▶ About this task:
Where a line in the data below includes the word "white", count it. State the total and nothing more.

▶ The data:

****************************************

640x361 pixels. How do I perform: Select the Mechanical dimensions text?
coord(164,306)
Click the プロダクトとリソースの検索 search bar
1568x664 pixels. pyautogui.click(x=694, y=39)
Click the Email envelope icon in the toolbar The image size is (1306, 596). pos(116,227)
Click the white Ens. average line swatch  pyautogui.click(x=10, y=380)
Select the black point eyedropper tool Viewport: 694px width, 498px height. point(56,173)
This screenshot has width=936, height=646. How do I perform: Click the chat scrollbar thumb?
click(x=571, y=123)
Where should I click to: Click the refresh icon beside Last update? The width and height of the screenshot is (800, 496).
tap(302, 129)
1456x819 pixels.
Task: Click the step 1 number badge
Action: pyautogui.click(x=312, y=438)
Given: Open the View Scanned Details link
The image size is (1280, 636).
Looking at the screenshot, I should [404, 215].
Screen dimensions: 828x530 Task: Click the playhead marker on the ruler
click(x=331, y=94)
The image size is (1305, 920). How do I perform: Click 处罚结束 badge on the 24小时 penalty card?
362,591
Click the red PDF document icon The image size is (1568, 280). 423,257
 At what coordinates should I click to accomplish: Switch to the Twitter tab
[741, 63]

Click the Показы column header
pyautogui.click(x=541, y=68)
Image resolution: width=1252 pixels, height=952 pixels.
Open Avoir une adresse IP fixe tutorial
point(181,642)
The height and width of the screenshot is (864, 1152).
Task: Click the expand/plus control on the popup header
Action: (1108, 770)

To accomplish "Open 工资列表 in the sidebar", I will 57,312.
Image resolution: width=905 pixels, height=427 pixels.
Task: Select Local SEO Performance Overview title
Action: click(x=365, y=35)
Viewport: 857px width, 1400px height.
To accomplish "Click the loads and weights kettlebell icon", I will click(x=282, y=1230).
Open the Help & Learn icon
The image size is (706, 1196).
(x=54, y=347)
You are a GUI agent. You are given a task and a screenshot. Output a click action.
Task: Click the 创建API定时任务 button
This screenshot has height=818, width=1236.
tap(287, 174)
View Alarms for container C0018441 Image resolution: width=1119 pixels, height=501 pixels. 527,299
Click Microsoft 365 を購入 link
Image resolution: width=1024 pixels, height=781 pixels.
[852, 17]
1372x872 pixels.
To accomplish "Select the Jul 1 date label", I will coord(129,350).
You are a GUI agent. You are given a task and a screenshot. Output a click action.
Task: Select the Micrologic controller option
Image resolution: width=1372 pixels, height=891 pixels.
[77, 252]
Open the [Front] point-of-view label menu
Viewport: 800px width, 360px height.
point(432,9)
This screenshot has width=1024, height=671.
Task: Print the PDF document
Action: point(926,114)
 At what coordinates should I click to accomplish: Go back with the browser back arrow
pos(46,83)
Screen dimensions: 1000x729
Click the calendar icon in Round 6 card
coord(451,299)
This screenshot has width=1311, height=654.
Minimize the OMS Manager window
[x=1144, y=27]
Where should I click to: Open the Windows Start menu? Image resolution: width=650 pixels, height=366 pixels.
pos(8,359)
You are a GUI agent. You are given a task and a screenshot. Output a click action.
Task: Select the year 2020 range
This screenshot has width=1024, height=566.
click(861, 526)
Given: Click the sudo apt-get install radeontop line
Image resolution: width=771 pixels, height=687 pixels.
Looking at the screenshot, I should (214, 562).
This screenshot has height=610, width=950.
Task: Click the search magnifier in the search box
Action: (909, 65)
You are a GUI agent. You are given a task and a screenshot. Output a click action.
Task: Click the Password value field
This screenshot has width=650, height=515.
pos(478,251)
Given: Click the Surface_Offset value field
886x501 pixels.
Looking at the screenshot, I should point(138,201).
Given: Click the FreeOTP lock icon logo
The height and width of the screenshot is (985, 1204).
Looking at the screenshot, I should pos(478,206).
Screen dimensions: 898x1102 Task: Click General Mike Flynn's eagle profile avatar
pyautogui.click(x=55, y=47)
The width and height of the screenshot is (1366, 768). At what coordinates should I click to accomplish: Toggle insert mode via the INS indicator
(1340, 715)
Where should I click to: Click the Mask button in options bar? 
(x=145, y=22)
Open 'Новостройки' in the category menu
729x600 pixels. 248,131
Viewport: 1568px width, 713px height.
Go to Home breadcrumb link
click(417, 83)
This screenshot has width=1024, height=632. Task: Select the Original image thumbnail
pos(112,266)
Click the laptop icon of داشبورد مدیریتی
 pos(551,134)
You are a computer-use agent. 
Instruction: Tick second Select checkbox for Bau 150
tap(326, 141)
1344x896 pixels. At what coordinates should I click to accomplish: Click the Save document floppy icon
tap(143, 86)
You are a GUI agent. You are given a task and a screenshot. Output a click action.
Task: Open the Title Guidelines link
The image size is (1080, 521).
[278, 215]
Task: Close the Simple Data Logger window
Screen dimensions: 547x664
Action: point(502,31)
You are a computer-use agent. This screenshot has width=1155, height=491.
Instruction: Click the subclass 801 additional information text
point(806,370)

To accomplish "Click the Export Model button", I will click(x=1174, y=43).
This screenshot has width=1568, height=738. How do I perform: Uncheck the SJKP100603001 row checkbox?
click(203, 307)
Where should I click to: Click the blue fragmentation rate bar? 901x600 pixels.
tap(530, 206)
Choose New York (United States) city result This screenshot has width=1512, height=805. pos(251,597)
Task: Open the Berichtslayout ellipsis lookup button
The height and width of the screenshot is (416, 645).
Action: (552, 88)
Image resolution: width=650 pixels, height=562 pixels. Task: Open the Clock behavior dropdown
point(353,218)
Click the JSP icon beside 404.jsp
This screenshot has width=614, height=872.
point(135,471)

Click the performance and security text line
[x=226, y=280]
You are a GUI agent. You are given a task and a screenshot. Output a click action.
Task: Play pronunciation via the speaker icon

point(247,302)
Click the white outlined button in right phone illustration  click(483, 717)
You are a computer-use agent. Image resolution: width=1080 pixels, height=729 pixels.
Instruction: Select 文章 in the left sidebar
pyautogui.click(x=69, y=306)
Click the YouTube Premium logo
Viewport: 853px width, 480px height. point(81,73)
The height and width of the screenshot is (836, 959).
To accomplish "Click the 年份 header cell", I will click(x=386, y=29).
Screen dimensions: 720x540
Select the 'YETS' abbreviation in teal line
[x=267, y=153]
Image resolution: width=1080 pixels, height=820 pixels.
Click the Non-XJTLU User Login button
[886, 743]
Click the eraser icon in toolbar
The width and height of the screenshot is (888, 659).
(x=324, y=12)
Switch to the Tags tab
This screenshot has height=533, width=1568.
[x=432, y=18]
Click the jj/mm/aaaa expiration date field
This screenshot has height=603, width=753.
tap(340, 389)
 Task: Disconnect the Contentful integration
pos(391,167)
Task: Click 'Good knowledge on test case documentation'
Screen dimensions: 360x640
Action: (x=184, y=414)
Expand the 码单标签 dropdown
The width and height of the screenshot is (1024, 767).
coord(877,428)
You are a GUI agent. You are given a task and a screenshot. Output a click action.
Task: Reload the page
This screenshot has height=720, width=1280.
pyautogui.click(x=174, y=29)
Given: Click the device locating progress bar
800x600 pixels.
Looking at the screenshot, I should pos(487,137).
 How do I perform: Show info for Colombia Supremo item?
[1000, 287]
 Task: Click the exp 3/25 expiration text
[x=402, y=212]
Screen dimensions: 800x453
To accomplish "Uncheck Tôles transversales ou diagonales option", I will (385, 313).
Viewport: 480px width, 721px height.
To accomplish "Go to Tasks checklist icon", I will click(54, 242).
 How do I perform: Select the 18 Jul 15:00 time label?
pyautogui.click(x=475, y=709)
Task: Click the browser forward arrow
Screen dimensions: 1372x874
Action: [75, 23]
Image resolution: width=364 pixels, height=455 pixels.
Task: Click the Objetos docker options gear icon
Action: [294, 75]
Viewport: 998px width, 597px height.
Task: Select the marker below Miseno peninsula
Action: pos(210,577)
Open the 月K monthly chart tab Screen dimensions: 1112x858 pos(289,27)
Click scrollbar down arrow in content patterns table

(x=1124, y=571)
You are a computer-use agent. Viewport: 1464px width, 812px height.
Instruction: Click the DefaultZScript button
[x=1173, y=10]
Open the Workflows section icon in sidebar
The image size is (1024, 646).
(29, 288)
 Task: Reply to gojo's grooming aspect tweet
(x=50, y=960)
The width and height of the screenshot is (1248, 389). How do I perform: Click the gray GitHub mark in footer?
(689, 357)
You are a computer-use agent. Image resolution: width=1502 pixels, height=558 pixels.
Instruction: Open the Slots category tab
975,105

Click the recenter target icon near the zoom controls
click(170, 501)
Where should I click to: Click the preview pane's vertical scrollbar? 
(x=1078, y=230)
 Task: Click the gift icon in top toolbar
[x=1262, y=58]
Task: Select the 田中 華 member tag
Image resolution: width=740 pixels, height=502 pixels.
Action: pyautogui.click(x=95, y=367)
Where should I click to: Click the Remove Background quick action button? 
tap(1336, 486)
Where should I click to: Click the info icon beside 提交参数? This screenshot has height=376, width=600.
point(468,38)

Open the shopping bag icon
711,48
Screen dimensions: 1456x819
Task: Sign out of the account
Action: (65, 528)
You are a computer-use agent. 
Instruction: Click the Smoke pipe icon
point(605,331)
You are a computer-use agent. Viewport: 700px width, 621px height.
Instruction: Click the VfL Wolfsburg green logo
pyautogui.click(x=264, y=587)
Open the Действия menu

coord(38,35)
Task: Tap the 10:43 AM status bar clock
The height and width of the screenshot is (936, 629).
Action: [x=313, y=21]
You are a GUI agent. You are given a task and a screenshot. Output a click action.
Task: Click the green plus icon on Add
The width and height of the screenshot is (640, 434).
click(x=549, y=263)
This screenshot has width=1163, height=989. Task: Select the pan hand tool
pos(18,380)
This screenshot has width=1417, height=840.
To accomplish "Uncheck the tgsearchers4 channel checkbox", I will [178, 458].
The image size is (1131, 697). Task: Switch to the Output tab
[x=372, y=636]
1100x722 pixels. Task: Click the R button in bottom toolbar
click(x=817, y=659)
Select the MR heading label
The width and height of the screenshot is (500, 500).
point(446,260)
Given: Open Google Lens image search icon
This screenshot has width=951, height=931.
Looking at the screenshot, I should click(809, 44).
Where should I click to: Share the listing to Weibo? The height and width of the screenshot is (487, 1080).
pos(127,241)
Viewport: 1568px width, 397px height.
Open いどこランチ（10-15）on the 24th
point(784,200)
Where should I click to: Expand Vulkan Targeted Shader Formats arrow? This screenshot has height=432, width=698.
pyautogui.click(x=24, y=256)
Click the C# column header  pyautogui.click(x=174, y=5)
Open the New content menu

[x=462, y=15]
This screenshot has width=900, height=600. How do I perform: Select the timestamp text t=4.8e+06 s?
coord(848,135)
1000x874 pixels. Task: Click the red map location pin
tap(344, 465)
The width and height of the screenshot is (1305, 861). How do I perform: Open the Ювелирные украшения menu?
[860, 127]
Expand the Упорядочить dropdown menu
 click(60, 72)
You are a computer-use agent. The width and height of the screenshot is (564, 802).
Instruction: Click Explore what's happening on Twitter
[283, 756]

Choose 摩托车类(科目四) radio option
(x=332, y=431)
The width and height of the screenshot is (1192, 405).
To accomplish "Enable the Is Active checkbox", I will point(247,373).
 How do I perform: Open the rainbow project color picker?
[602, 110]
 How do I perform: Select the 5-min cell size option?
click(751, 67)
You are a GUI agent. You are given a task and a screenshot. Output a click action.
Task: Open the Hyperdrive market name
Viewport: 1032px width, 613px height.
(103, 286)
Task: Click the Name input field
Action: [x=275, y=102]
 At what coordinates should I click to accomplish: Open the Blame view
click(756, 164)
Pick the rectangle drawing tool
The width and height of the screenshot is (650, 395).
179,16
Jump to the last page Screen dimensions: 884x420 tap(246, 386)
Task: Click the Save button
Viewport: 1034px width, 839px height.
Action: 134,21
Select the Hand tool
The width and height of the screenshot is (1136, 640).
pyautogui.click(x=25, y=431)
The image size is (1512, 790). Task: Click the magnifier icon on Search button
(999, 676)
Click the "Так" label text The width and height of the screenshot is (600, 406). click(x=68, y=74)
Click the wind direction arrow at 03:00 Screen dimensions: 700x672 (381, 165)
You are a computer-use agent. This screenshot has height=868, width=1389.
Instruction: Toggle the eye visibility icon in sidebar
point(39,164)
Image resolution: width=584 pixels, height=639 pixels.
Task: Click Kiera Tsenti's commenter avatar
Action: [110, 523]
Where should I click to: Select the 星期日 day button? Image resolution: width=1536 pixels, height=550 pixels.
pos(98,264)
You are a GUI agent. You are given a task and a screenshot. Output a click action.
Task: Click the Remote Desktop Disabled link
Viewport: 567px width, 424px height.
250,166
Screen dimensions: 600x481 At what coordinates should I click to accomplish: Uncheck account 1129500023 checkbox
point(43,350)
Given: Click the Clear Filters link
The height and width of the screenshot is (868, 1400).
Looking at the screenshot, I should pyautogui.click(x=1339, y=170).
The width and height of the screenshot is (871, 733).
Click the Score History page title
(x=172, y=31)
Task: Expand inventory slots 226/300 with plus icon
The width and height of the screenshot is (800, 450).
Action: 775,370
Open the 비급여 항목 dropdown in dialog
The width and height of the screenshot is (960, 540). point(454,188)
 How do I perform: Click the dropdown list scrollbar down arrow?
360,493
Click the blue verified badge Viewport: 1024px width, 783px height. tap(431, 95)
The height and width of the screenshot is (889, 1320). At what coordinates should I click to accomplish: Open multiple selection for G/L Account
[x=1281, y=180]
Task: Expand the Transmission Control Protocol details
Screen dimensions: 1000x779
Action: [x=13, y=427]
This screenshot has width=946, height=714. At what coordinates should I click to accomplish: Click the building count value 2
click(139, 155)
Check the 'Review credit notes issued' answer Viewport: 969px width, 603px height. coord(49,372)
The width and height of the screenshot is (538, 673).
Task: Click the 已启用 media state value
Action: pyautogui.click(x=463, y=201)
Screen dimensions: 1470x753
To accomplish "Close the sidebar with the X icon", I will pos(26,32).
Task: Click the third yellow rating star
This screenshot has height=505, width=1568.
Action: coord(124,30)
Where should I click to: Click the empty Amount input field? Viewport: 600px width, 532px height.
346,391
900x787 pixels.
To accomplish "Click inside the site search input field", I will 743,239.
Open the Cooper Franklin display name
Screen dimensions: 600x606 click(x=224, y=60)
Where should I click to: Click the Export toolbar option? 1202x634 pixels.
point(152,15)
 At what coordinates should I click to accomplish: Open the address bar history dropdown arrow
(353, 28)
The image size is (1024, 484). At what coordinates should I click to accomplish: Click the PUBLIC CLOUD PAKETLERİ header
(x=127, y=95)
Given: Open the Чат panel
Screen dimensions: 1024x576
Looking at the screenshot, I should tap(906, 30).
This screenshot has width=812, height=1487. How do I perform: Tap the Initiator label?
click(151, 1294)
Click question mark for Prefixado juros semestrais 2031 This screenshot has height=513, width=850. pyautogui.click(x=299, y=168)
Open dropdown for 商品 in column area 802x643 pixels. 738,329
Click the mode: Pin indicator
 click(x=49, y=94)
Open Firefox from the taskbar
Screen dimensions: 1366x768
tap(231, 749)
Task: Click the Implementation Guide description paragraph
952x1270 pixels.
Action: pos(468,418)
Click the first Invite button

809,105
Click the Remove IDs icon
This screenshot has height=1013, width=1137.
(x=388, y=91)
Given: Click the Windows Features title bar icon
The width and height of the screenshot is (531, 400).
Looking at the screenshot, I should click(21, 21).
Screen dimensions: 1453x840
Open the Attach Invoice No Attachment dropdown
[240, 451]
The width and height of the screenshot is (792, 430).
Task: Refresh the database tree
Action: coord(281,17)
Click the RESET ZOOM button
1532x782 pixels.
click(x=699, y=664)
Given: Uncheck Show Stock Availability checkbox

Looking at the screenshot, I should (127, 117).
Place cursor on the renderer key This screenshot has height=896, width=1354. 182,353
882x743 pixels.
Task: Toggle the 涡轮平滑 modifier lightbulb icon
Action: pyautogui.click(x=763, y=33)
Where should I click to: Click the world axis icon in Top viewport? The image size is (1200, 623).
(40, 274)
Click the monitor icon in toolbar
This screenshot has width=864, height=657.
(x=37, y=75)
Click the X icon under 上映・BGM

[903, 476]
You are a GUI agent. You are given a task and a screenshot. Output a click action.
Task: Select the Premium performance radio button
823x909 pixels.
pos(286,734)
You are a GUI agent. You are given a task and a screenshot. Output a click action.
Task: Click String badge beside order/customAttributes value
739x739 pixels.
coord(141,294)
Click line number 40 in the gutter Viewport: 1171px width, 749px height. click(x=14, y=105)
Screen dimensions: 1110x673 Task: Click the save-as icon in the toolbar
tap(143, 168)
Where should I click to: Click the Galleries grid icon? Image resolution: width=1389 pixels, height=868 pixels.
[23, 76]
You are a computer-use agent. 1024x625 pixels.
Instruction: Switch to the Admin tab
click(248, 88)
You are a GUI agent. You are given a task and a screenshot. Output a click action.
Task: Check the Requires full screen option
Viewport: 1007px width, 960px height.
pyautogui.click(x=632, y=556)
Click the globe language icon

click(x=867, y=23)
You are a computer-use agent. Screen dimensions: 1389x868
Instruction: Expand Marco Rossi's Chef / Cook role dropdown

****************************************

▶ Exercise solution:
2